§ **WHAT IS REQUIRED**
The exercise calls for a faithful copy of all the data.

§ **SOURCE RECORDS**
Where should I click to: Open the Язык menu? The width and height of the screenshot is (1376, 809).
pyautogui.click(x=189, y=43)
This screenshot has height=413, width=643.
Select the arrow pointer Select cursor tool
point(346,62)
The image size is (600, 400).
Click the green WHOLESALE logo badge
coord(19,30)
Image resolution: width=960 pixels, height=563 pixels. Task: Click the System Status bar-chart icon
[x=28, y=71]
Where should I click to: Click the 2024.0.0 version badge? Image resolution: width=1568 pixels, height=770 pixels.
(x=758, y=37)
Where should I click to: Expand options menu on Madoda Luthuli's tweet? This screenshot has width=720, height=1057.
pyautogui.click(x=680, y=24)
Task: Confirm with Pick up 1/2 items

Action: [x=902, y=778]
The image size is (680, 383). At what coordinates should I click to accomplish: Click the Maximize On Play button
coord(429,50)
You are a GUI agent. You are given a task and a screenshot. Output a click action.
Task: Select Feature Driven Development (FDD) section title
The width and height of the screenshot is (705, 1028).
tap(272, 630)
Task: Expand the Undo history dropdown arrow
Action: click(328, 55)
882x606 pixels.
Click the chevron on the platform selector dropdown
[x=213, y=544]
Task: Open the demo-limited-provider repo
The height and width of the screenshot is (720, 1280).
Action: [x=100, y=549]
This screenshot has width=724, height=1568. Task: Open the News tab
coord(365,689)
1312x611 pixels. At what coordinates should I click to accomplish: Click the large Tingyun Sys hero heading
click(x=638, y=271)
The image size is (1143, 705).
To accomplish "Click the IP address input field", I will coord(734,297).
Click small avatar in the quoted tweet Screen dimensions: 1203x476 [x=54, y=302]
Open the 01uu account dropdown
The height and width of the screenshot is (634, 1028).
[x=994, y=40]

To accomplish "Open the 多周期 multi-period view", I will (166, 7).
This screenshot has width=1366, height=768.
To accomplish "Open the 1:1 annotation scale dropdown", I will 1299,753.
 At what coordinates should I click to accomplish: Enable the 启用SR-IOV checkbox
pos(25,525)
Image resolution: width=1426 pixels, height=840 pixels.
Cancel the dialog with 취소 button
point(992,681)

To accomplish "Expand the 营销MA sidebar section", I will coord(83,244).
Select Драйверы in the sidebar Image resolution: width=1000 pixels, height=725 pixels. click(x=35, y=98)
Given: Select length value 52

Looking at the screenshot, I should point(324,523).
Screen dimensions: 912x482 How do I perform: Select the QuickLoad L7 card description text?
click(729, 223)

§ **OUTPUT FOR THIS TASK**
Where should I click to: Open the Язык menu? The width and height of the screenshot is (1376, 809).
pyautogui.click(x=189, y=43)
This screenshot has height=413, width=643.
Select the arrow pointer Select cursor tool
point(346,62)
The image size is (600, 400).
Click the green WHOLESALE logo badge
coord(19,30)
Image resolution: width=960 pixels, height=563 pixels. Task: Click the System Status bar-chart icon
[x=28, y=71]
Where should I click to: Click the 2024.0.0 version badge? Image resolution: width=1568 pixels, height=770 pixels.
(x=758, y=37)
Where should I click to: Expand options menu on Madoda Luthuli's tweet? This screenshot has width=720, height=1057.
pyautogui.click(x=680, y=24)
Task: Confirm with Pick up 1/2 items

Action: [x=902, y=778]
The image size is (680, 383). At what coordinates should I click to accomplish: Click the Maximize On Play button
coord(429,50)
You are a GUI agent. You are given a task and a screenshot. Output a click action.
Task: Select Feature Driven Development (FDD) section title
The width and height of the screenshot is (705, 1028).
tap(272, 630)
Task: Expand the Undo history dropdown arrow
Action: click(328, 55)
882x606 pixels.
Click the chevron on the platform selector dropdown
[x=213, y=544]
Task: Open the demo-limited-provider repo
The height and width of the screenshot is (720, 1280).
Action: [x=100, y=549]
This screenshot has width=724, height=1568. Task: Open the News tab
coord(365,689)
1312x611 pixels. At what coordinates should I click to accomplish: Click the large Tingyun Sys hero heading
click(x=638, y=271)
The image size is (1143, 705).
To accomplish "Click the IP address input field", I will coord(734,297).
Click small avatar in the quoted tweet Screen dimensions: 1203x476 [x=54, y=302]
Open the 01uu account dropdown
The height and width of the screenshot is (634, 1028).
[x=994, y=40]

To accomplish "Open the 多周期 multi-period view", I will (166, 7).
This screenshot has width=1366, height=768.
To accomplish "Open the 1:1 annotation scale dropdown", I will 1299,753.
 At what coordinates should I click to accomplish: Enable the 启用SR-IOV checkbox
pos(25,525)
Image resolution: width=1426 pixels, height=840 pixels.
Cancel the dialog with 취소 button
point(992,681)

To accomplish "Expand the 营销MA sidebar section", I will coord(83,244).
Select Драйверы in the sidebar Image resolution: width=1000 pixels, height=725 pixels. click(x=35, y=98)
Given: Select length value 52

Looking at the screenshot, I should point(324,523).
Screen dimensions: 912x482 How do I perform: Select the QuickLoad L7 card description text?
click(729, 223)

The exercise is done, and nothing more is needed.